Kwiziq community member

21 October 2018

3 replies

Why is it "J'aimerais soit de l'argent soit un cadeau?" I thought with aimer you didn't use the partitive.

Ann

Kwiziq community member

22 October 2018

22/10/18

And then it is "C'est soit les vacances soit le travail." How to know when to use partitive and when to use just the article?

Aurélie

Kwiziq language super star

22 October 2018

22/10/18

Bonjour Ann !

Here it depends of what you're trying to say.
 
When you say J'aime l'argent, it means I love money, speaking about money in general, hence the definite article.
 
But when you say J'aimerais de l'argent, it means I'd like [some] money, and you're referring to a (vague) quantity of money, which is a bit more specific.
 
If you said J'aime de l'argent, it'd mean I love some money, which sounds weird, as it restricts your liking to a portion of the thing.

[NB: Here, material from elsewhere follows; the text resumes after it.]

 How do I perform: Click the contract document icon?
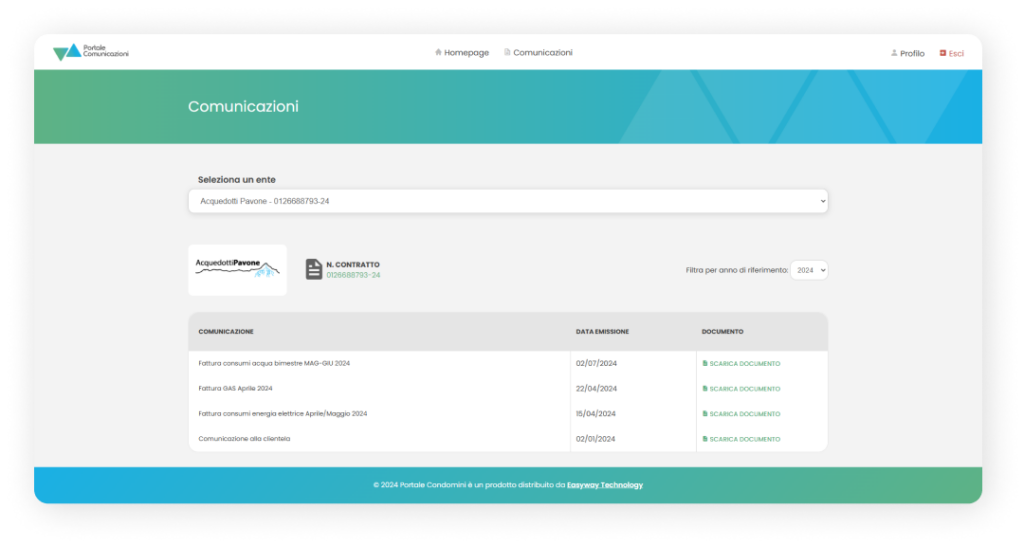(314, 269)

Usually, when you express a liking, it's not partial, hence the use of definite articles most of the time with aimer. 
But with aimer in Le Conditionnel, it's more something you would like to have or do, hence the possibility of introducing quantifiers.
 
I hope that's helpful!
Bonne journée !

Ann

Kwiziq community member

23 October 2018

23/10/18

Thanks, so in "C'est soit les vacances, soit le travaille", those are general? When I searched some of the translation sites on line, one showed the partitive here, so it's very confusing.